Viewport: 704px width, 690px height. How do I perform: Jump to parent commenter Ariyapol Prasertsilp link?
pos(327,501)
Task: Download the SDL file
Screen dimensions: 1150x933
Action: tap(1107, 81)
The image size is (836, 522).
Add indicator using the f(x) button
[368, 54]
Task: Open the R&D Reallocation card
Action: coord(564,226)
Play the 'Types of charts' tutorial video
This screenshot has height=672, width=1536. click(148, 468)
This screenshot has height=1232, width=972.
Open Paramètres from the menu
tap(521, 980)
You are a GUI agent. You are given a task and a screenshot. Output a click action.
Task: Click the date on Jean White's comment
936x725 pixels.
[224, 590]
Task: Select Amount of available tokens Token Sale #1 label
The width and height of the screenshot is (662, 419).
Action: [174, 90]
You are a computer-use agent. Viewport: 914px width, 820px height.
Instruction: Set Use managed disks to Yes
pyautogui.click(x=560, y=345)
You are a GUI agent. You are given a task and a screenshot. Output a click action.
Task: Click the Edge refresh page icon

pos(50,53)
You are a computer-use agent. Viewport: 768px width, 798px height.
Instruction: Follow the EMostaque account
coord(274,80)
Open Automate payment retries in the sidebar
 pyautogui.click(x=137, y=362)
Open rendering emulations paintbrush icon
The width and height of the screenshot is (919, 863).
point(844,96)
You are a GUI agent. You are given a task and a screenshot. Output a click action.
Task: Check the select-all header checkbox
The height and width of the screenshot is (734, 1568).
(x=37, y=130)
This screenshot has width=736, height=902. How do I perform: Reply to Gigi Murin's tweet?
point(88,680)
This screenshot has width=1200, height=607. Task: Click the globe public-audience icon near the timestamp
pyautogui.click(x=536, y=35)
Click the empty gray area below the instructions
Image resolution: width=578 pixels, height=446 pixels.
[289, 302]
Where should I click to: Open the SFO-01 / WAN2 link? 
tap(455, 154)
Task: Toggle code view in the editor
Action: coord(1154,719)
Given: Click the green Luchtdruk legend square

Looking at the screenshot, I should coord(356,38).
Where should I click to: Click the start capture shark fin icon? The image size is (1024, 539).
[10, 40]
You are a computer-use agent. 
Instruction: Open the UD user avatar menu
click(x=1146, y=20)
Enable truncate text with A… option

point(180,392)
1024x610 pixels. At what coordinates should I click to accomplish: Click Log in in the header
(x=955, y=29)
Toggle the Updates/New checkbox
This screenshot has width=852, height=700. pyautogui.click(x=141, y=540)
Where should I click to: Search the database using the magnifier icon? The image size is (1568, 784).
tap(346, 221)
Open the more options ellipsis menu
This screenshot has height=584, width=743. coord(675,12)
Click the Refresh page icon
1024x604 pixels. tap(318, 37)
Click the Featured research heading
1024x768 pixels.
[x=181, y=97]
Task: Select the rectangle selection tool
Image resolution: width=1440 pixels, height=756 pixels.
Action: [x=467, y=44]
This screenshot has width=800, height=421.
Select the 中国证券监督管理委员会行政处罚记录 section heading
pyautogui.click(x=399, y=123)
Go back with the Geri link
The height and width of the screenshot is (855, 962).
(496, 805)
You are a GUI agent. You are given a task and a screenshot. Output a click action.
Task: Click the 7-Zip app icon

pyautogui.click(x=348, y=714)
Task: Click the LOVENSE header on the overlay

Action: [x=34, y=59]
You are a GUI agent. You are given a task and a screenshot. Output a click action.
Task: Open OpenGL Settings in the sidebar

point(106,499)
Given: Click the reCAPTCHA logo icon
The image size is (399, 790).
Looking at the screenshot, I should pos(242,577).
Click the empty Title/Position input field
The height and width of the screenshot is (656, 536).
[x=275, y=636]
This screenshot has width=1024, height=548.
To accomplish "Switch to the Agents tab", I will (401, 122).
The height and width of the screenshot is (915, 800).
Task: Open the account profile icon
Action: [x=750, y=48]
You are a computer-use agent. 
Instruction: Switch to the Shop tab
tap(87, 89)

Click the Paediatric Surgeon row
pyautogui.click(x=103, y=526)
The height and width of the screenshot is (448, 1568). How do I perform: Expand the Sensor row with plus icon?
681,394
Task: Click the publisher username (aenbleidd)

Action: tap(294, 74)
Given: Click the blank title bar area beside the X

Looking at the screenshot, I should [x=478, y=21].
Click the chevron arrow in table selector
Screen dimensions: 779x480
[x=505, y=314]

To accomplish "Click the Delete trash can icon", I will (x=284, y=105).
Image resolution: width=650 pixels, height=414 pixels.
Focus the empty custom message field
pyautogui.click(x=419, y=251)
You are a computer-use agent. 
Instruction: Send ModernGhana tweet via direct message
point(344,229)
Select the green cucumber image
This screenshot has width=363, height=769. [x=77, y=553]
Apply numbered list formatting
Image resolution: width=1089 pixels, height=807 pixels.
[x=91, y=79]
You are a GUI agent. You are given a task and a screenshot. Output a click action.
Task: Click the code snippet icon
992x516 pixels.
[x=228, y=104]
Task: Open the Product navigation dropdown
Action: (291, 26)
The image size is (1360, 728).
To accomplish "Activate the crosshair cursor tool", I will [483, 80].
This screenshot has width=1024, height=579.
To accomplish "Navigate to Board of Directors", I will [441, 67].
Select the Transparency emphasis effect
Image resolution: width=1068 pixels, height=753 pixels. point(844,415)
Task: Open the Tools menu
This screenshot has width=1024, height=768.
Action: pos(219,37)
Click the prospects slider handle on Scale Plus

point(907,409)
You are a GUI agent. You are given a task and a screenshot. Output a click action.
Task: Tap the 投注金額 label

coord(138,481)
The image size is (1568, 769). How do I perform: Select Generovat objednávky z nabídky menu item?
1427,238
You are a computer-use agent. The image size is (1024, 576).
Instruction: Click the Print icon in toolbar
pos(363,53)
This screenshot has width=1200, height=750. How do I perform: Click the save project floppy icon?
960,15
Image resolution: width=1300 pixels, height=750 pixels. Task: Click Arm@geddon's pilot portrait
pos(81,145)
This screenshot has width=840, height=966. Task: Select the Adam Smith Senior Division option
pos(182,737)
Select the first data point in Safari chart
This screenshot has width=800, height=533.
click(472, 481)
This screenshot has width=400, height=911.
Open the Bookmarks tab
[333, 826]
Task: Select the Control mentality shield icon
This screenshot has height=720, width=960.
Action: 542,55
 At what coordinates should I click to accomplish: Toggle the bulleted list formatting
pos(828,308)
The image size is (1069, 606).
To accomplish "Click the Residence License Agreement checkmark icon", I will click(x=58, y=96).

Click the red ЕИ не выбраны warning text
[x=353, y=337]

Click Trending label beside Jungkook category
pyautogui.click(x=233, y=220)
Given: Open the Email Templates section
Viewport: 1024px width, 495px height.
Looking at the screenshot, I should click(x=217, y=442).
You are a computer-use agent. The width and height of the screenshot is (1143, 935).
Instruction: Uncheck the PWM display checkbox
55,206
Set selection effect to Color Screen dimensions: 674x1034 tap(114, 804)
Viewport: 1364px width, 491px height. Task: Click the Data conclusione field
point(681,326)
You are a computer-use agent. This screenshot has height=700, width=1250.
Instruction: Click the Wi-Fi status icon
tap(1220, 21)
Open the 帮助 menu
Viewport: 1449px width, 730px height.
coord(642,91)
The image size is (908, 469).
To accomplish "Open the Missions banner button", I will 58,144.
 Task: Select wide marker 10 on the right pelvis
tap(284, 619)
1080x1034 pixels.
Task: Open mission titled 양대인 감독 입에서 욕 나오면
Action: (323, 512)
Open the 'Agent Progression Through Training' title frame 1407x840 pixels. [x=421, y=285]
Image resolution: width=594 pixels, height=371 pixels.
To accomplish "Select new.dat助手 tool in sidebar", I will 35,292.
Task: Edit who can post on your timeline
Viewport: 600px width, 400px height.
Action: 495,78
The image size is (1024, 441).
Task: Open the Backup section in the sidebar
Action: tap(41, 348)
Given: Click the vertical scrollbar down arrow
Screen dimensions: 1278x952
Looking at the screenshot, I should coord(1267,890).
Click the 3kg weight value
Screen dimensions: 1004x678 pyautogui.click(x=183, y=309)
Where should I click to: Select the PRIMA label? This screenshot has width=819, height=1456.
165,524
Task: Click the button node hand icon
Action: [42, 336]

▶ **WHAT IS REQUIRED**: Please repeat word for word the lines above that run from the beginning through the line containing "The image size is (836, 522).", keeping both the first and that last line.

▶ **EXERCISE OUTPUT**:
Viewport: 704px width, 690px height. How do I perform: Jump to parent commenter Ariyapol Prasertsilp link?
pos(327,501)
Task: Download the SDL file
Screen dimensions: 1150x933
Action: tap(1107, 81)
The image size is (836, 522).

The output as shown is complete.